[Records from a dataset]
===
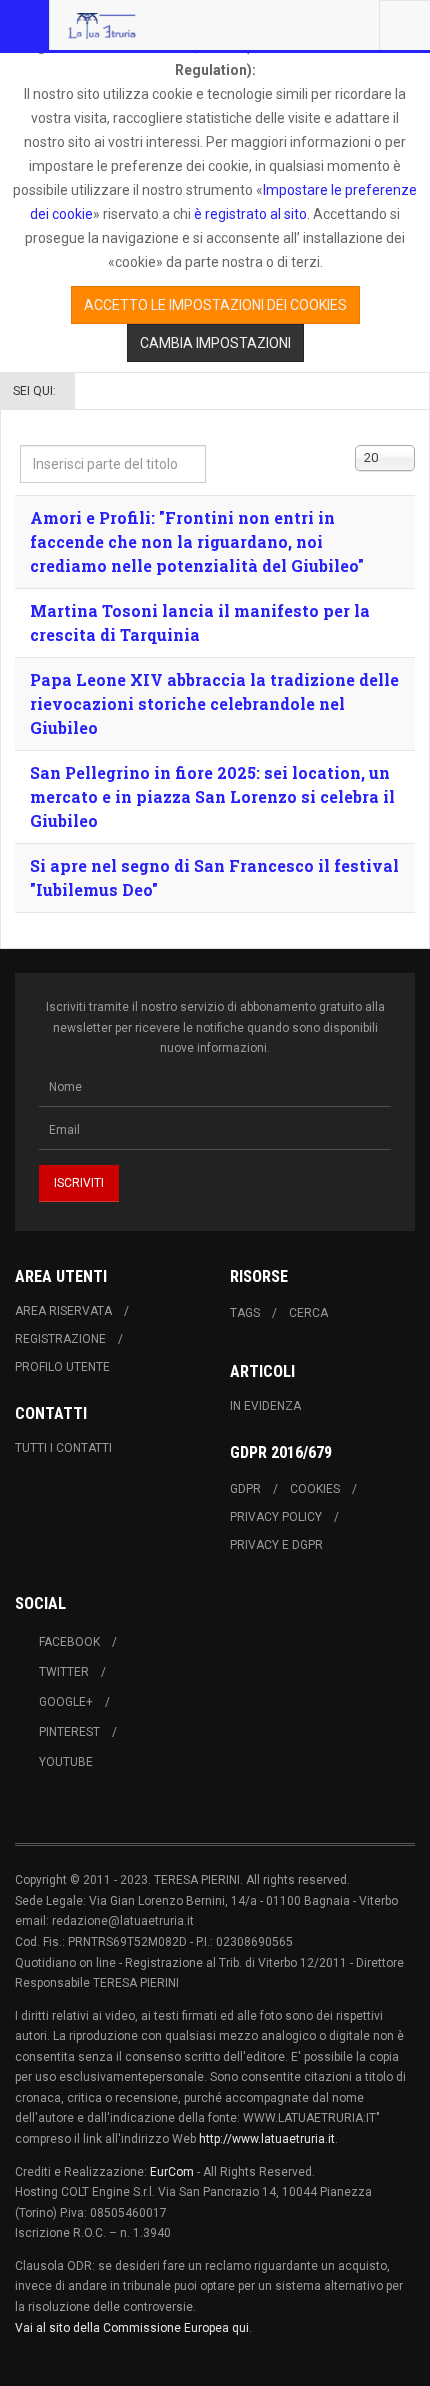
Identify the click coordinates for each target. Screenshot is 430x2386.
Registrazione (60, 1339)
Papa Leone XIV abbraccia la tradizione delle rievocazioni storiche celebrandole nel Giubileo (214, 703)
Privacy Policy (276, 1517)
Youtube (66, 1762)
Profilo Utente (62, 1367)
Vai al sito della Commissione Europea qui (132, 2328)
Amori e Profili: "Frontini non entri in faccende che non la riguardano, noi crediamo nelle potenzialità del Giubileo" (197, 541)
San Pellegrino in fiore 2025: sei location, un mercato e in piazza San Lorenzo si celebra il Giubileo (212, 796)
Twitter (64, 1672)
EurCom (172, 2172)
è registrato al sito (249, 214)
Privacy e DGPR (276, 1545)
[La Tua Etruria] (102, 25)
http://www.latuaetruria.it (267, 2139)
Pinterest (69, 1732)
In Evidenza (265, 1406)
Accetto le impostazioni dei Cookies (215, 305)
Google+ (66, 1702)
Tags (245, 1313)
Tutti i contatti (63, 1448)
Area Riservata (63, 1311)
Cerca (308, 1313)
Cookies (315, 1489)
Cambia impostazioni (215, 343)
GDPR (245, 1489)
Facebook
===
Task directions: Please print every record exactly, leaving out the pictures.

Task result:
Identify the click coordinates for each target. Screenshot is 430x2386.
Registrazione (60, 1339)
Papa Leone XIV abbraccia la tradizione delle rievocazioni storiche celebrandole nel Giubileo (214, 703)
Privacy Policy (276, 1517)
Youtube (66, 1762)
Profilo Utente (62, 1367)
Vai al sito della Commissione Europea qui (132, 2328)
Amori e Profili: "Frontini non entri in faccende che non la riguardano, noi crediamo nelle potenzialità del Giubileo" (197, 541)
San Pellegrino in fiore 2025: sei location, un mercato e in piazza San Lorenzo si celebra il Giubileo (212, 796)
Twitter (64, 1672)
EurCom (172, 2172)
è registrato al sito (249, 214)
Privacy e DGPR (276, 1545)
[La Tua Etruria] (102, 25)
http://www.latuaetruria.it (267, 2139)
Pinterest (69, 1732)
In Evidenza (265, 1406)
Accetto le impostazioni dei Cookies (215, 305)
Google+ (66, 1702)
Tags (245, 1313)
Tutti i contatti (63, 1448)
Area Riservata (63, 1311)
Cerca (308, 1313)
Cookies (315, 1489)
Cambia impostazioni (215, 343)
GDPR (245, 1489)
Facebook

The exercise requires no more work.